Jemand anders schrieb:
Der Staat nimmt die Leistungsträger die den Spaß finanzieren immer mehr aus. Die heutige relativ junge Generation darf extreme Abgaben zahlen, zeitgleich die vor dem Kollaps stehende staatliche Rentenversicherung finanzieren und soll (oder eher muss) dann noch für sich selbst vorsorgen. Diejenigen die all das tun dürfen dann per Vorabpauschale noch mehr Steuern zahlen.

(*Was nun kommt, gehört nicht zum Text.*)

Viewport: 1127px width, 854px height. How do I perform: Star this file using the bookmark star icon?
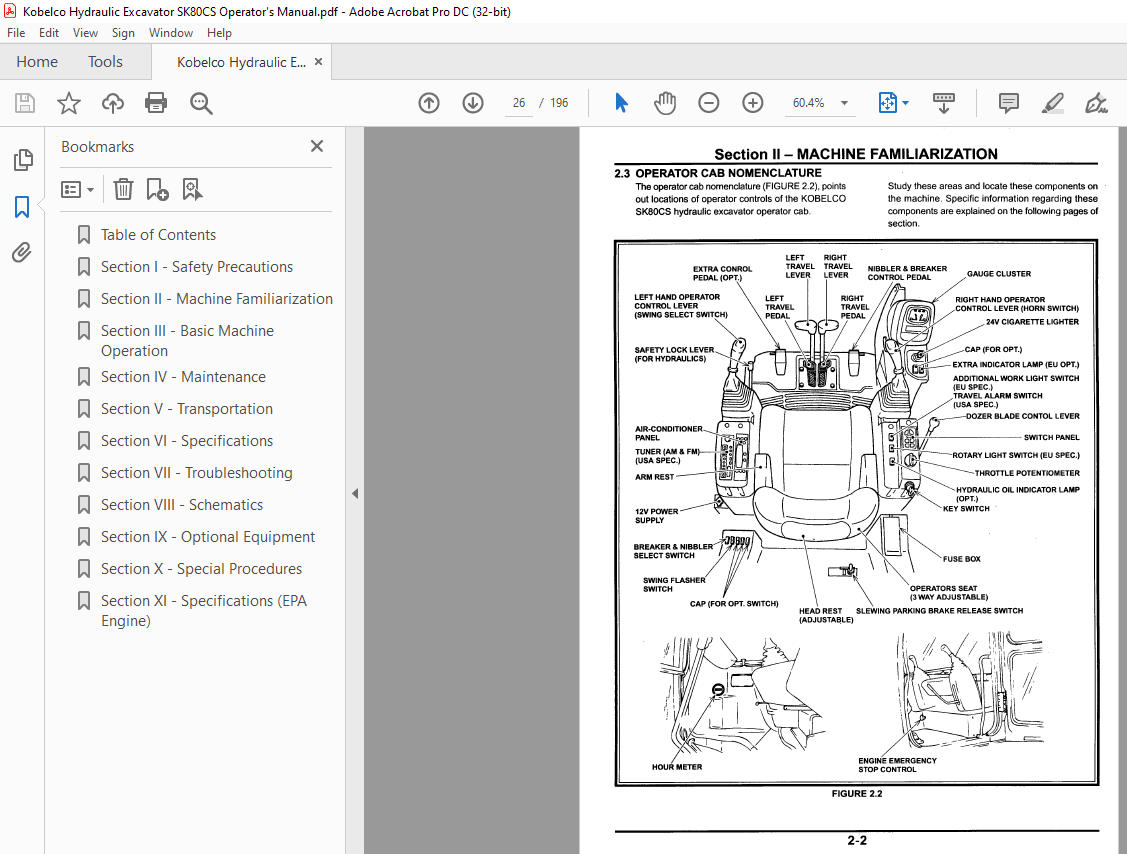coord(68,103)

Wie ich oben dargelegt habe, wird bei der aktuellen Gesetzlager die Besteuerung in Summe nicht viel höher, ggf. niedriger, sein als vorher (zwischen 2009 und 2017) - nur im Zeitverlauf verlagert sich die Besteuerung geringfügig weg vom Zeitpunkt der Veräußerung auf vorherige Jahre. Aber wenn man auf die Vorabpauschale "verdammt" sollte man im Gegenzug die Teilfreistellung bitte nicht als "gegeben" hinnehmen, denn beides wurde mit der Investmentsteuerreform zum 01.01.2018 eingeführt.
Btw. wenn man einen Extremfall konstruiert, in dem ein Aktienfonds genau einen Einzeltitel enthält, würde die Wertentwicklung dieses Fonds logischerweise genau dem des Einzelwerts folgen. Ein Investor des Fonds wäre dann viel besser als ein "Direktaktionär" gestellt, denn der Aktionär muss die vollen Erträge besteuern (Dividenden, Kursgewinne), wohingegen der Fondsanleger aufgrund der Teilfreistellung nur 70% besteuern müsste. Zugegeben würden die vom Unternehmen an den Fonds gezahlten Dividenden, sofern es sich um einen Deutschland domizilierten Fonds handelt, nach der neuen Systematik auf Fondsebene besteuert (15%, wenn ich mich erinnere), was die Performance des Fonds gegenüber dem Aktionär etwas schmälern würde. Sofern aber der überwiegende Teil der Performance aus Kursgewinnen resuliert ist der ETF/Fonds-Anleger hier klar besser gestellt und zahlt weniger Steuern als der Aktionär.